French authorities speak of priceless value. When the brooch was last sold, it fetched around 6.72 million euros. Four days after the theft, its current price is difficult to estimate.
If the robbery was not commissioned, the pieces are considered “hot” from the art market’s perspective – too well-known to sell or display publicly. On the black market, however, only large discounts would be possible. Selling the jewels individually would be more discreet but equally risky and complicated.
The stolen jewelry pieces – diamonds, emeralds, sapphires, and gold – could be broken down, re-cut, or melted down. Officially, the value of the eight pieces is estimated at 88 million euros, but according to Paris prosecutor Laure Beccuau, this value could not be achieved by selling the approximately 9,000 gemstones individually.
Normally, it’s the precision of the heist that fascinates, but the next stage – offloading the high-caliber loot – is no less risky.

The gemstones likely constitute the largest part of the value but are clearly identifiable by size and weight.
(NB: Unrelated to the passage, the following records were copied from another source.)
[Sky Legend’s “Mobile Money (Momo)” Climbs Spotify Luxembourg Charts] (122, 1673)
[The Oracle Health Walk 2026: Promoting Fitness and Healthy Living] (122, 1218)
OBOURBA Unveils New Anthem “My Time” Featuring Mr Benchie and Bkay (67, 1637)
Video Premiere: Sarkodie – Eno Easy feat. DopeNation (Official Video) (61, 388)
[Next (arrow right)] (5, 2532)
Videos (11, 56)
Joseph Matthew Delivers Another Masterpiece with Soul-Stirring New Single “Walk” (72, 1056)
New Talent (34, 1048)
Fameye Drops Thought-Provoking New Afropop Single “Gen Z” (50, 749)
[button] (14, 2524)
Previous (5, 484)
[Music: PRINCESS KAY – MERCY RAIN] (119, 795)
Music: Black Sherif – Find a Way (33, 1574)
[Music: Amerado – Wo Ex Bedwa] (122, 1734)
To circumvent this, according to Chambers-Farah, they could be broken down, re-cut, and reassembled, making them nearly unrecognizable.
Tobias Kormind, managing director of jeweler 77 Diamonds, estimates the value of the stolen stones at about 10 million pounds (11.5 million euros). A large portion is attributed to four large diamonds set in one of the stolen brooches.
Melted-down gold is difficult to trace, and the gold price has risen by almost 60 percent this year. However, unlike the solid gold toilet stolen from Blenheim Palace in 2019, the Louvre jewelry contains too little metal to make the robbery worthwhile for that reason alone.

Politicians, police, and the Louvre’s security personnel are facing criticism over the theft. The insufficient surveillance in the exterior area – which allowed the perpetrators to approach unnoticed with a furniture lift – may have made the museum an easier target than the heavily secured jewelry stores on Place Vendôme.
Selling the loot in parts would release the material value but simultaneously destroy the historical one. French police are trying to find the pieces before this happens.
Just last month, according to the Interior Ministry, a 3,000-year-old gold bracelet from the Egyptian Museum in Cairo was melted down.
Although French Justice Minister Gérald Darmanin described the stolen pieces as “priceless,” many of them once bore price tags.

The large corsage brooch of Empress Eugénie, stolen on Sunday, was acquired in 2008 with support from the donor association Friends of the Louvre for 6.72 million euros. It was originally supposed to be auctioned at Christie’s in New York before the museum bought it privately. As early as 1887, the piece was removed from the French crown jewels and sold to a jeweler for 42,200 francs (then equivalent to about 85,000 euros).
An emerald necklace with matching earrings that belonged to Empress Marie-Louise was bought by the Louvre in 2004 from Baron Élie de Rothschild. According to museum records, which do not state a price, the set originally came from Van Cleef & Arpels and was in the possession of the Baron’s late wife.